_Work item_
Only one stretch of the data below should be repeated: the lines from the line containing "i in. (278, 1332)" through the line containing "Tolkien J.R.R. (187, 1358)", inclusive, exactly as they are.

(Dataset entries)
++++++

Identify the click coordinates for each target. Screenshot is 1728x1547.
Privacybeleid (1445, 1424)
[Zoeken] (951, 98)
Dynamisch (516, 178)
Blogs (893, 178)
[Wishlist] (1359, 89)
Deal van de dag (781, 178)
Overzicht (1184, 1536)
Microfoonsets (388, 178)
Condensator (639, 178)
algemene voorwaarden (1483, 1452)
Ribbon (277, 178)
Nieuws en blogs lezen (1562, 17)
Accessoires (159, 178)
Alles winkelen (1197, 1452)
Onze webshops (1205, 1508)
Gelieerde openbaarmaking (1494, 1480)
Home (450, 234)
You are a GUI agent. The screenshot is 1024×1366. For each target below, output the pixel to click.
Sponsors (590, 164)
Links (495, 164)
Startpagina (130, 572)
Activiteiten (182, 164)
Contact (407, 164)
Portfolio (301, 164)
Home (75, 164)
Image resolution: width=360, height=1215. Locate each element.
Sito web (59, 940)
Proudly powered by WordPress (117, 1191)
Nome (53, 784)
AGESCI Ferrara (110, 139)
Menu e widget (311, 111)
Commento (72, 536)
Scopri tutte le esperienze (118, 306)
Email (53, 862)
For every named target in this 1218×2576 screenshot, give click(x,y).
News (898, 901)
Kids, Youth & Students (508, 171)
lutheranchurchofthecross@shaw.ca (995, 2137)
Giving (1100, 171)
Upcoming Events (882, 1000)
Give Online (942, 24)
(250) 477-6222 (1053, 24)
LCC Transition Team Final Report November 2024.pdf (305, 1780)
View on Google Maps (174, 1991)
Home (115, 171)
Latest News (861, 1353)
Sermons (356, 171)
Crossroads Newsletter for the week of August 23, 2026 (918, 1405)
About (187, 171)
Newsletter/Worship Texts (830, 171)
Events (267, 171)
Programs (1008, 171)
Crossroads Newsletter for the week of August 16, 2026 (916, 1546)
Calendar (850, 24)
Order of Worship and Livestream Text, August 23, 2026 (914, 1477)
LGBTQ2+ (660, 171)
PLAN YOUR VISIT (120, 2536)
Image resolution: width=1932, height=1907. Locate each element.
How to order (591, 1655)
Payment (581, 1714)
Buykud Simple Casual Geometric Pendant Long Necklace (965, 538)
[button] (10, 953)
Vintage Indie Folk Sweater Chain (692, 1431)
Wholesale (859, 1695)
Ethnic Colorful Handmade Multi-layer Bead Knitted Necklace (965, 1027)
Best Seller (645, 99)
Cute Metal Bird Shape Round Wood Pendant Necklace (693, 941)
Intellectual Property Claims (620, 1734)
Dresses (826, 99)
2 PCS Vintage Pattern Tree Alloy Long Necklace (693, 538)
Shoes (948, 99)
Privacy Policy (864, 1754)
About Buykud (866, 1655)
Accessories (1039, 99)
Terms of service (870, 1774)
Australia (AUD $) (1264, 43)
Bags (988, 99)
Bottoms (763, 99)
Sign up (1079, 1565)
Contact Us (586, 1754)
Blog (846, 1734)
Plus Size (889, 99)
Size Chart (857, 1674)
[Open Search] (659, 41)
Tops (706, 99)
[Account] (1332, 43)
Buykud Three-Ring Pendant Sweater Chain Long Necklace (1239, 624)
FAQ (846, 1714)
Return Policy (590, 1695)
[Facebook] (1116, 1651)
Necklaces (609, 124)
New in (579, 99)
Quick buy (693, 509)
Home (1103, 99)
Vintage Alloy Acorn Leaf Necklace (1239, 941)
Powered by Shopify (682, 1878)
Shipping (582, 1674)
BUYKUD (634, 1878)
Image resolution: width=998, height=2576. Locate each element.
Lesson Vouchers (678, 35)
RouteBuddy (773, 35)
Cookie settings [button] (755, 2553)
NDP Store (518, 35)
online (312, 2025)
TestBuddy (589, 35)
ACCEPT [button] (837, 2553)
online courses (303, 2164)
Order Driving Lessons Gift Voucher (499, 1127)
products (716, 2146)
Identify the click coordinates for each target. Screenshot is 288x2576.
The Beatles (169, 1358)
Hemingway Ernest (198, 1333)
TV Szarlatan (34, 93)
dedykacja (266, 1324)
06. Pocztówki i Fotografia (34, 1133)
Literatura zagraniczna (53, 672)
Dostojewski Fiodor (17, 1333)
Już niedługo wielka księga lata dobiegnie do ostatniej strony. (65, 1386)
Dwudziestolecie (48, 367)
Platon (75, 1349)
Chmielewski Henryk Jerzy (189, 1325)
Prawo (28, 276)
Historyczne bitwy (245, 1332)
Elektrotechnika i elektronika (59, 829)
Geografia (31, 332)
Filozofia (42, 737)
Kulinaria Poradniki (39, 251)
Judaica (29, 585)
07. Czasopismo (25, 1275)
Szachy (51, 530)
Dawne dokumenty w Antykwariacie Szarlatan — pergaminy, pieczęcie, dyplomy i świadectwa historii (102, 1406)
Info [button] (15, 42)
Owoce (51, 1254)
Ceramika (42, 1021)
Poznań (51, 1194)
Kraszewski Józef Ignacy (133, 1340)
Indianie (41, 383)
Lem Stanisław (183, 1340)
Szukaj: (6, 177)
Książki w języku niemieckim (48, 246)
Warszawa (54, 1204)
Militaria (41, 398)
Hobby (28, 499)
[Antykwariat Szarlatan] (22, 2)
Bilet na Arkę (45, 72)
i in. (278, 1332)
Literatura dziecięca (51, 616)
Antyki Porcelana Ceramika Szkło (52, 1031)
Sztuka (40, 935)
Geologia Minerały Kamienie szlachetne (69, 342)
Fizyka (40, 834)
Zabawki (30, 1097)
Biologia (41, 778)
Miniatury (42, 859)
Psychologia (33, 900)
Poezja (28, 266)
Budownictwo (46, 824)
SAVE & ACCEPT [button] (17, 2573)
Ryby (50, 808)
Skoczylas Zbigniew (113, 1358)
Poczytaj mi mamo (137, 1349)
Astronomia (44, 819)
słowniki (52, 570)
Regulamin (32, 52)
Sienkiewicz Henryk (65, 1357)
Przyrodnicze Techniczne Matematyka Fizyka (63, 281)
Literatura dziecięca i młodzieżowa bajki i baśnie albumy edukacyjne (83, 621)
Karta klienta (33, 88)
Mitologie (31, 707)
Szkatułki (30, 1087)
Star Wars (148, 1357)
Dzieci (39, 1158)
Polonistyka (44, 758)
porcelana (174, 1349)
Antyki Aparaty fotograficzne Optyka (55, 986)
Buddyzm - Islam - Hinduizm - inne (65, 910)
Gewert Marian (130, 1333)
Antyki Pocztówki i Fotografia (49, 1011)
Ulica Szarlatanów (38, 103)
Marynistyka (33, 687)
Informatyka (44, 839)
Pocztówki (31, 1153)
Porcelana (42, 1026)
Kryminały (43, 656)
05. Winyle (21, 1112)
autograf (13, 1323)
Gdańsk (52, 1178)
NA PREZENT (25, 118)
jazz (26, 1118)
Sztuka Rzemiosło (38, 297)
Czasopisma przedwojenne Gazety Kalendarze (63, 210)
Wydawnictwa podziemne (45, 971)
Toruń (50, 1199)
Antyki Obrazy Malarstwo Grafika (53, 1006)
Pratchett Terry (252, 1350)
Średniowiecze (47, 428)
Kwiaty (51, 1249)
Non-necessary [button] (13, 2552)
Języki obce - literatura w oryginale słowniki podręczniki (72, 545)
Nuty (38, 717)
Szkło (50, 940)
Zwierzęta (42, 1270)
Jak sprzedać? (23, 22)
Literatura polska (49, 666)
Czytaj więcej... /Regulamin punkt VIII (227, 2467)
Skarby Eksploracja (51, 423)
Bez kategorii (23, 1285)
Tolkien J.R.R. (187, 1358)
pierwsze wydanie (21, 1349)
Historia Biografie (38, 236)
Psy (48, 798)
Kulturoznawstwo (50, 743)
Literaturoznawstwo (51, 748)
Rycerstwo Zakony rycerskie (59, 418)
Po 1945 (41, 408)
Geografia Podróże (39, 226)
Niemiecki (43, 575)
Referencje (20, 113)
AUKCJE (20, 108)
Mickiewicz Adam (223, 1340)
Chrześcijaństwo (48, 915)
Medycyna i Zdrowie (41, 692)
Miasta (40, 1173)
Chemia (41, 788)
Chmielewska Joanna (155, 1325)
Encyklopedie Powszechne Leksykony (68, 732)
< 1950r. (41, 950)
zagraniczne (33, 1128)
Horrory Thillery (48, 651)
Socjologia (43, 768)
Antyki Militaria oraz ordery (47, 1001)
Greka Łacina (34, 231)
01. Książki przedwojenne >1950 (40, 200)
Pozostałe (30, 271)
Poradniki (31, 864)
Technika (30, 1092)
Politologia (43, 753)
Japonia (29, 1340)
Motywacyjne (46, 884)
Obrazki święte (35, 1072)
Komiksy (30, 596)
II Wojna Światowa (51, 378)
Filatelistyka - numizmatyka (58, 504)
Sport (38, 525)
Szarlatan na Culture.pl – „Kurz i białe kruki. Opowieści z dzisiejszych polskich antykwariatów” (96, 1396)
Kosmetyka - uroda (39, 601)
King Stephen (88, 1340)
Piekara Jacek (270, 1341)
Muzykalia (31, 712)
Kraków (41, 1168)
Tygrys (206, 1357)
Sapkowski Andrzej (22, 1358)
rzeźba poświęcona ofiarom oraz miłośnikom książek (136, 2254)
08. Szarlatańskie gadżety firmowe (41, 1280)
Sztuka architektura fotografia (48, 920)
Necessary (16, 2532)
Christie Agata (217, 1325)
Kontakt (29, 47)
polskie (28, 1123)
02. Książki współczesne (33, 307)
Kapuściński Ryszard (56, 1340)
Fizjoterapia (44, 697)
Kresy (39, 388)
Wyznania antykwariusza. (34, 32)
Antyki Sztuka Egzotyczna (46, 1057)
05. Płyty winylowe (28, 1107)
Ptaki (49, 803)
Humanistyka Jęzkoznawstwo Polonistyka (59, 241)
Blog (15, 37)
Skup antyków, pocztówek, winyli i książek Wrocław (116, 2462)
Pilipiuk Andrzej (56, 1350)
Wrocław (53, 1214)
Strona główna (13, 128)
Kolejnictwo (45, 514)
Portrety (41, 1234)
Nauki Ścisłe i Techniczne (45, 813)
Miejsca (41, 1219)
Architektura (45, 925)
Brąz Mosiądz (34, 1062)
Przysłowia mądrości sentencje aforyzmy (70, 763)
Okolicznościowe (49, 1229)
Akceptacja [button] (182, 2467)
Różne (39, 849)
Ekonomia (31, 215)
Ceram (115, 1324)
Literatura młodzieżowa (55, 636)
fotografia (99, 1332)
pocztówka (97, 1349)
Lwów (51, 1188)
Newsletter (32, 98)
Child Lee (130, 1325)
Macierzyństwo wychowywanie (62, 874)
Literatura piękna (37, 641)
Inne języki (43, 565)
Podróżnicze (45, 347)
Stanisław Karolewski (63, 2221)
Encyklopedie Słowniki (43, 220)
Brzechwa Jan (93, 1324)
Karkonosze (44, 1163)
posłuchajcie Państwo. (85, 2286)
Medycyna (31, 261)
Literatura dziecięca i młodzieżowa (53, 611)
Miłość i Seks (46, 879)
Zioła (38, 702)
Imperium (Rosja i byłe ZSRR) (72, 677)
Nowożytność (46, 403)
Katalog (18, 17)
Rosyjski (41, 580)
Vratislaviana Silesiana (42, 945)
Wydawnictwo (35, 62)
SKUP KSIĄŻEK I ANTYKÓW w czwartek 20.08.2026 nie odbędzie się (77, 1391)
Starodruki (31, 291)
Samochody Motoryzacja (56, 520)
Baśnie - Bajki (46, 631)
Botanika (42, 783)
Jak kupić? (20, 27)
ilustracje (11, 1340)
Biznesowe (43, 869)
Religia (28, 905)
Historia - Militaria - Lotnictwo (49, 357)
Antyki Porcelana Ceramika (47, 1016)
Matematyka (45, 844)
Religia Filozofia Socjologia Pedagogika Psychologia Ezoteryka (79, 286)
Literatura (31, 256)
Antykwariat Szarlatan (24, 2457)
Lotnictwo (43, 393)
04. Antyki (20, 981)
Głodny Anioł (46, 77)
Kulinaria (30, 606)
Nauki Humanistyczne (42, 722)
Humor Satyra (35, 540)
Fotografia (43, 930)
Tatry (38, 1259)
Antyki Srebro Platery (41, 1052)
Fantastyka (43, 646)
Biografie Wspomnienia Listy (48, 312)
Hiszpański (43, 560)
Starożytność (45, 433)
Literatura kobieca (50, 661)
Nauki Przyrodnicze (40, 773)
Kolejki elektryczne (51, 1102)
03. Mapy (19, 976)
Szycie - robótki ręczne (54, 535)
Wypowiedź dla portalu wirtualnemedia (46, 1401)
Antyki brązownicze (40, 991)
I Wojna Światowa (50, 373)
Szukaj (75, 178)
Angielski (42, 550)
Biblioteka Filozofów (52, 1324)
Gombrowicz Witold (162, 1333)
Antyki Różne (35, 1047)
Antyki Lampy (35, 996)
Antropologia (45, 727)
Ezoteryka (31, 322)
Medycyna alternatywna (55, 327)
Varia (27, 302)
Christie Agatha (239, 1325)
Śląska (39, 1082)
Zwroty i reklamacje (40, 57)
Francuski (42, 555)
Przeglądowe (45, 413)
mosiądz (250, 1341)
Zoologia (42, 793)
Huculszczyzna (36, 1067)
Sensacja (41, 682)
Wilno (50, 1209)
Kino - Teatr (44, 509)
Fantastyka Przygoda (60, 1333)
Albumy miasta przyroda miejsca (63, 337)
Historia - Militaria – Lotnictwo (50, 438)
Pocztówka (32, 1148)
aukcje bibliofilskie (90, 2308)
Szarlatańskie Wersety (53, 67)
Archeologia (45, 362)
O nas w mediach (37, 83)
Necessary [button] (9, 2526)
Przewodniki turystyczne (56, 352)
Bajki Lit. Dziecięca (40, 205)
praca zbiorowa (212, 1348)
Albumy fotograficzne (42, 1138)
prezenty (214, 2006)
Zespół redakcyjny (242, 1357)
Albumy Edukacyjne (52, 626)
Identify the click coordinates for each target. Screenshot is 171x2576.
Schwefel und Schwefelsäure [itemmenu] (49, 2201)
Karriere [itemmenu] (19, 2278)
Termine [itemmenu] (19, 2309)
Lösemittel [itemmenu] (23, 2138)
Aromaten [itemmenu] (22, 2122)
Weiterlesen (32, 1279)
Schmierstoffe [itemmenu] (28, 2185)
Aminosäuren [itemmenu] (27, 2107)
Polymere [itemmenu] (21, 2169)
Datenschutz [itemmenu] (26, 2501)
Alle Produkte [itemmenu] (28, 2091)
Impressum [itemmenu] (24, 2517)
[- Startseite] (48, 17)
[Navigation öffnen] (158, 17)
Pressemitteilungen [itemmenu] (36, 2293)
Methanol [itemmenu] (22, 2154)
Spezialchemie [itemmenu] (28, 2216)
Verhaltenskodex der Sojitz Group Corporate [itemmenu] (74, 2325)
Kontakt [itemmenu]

++++++

_Result of this exercise_
i in. (278, 1332)
Literatura dziecięca (51, 616)
Antyki Porcelana Ceramika Szkło (52, 1031)
Sztuka (40, 935)
Geologia Minerały Kamienie szlachetne (69, 342)
Fizyka (40, 834)
Zabawki (30, 1097)
Biologia (41, 778)
Miniatury (42, 859)
Psychologia (33, 900)
Poezja (28, 266)
Budownictwo (46, 824)
SAVE & ACCEPT [button] (17, 2573)
Ryby (50, 808)
Skoczylas Zbigniew (113, 1358)
Poczytaj mi mamo (137, 1349)
Astronomia (44, 819)
słowniki (52, 570)
Regulamin (32, 52)
Sienkiewicz Henryk (65, 1357)
Przyrodnicze Techniczne Matematyka Fizyka (63, 281)
Literatura dziecięca i młodzieżowa bajki i baśnie albumy edukacyjne (83, 621)
Karta klienta (33, 88)
Mitologie (31, 707)
Szkatułki (30, 1087)
Star Wars (148, 1357)
Dzieci (39, 1158)
Polonistyka (44, 758)
porcelana (174, 1349)
Antyki Aparaty fotograficzne Optyka (55, 986)
Buddyzm - Islam - Hinduizm - inne (65, 910)
Gewert Marian (130, 1333)
Antyki Pocztówki i Fotografia (49, 1011)
Ulica Szarlatanów (38, 103)
Marynistyka (33, 687)
Informatyka (44, 839)
Pocztówki (31, 1153)
Porcelana (42, 1026)
Kryminały (43, 656)
05. Winyle (21, 1112)
autograf (13, 1323)
Gdańsk (52, 1178)
NA PREZENT (25, 118)
jazz (26, 1118)
Sztuka Rzemiosło (38, 297)
Czasopisma przedwojenne Gazety Kalendarze (63, 210)
Wydawnictwa podziemne (45, 971)
Toruń (50, 1199)
Antyki Obrazy Malarstwo Grafika (53, 1006)
Pratchett Terry (252, 1350)
Średniowiecze (47, 428)
Kwiaty (51, 1249)
Non-necessary [button] (13, 2552)
Języki obce - literatura w oryginale słowniki podręczniki (72, 545)
Nuty (38, 717)
Szkło (50, 940)
Zwierzęta (42, 1270)
Jak sprzedać? (23, 22)
Literatura polska (49, 666)
Czytaj więcej... /Regulamin punkt VIII (227, 2467)
Skarby Eksploracja (51, 423)
Bez kategorii (23, 1285)
Tolkien J.R.R. (187, 1358)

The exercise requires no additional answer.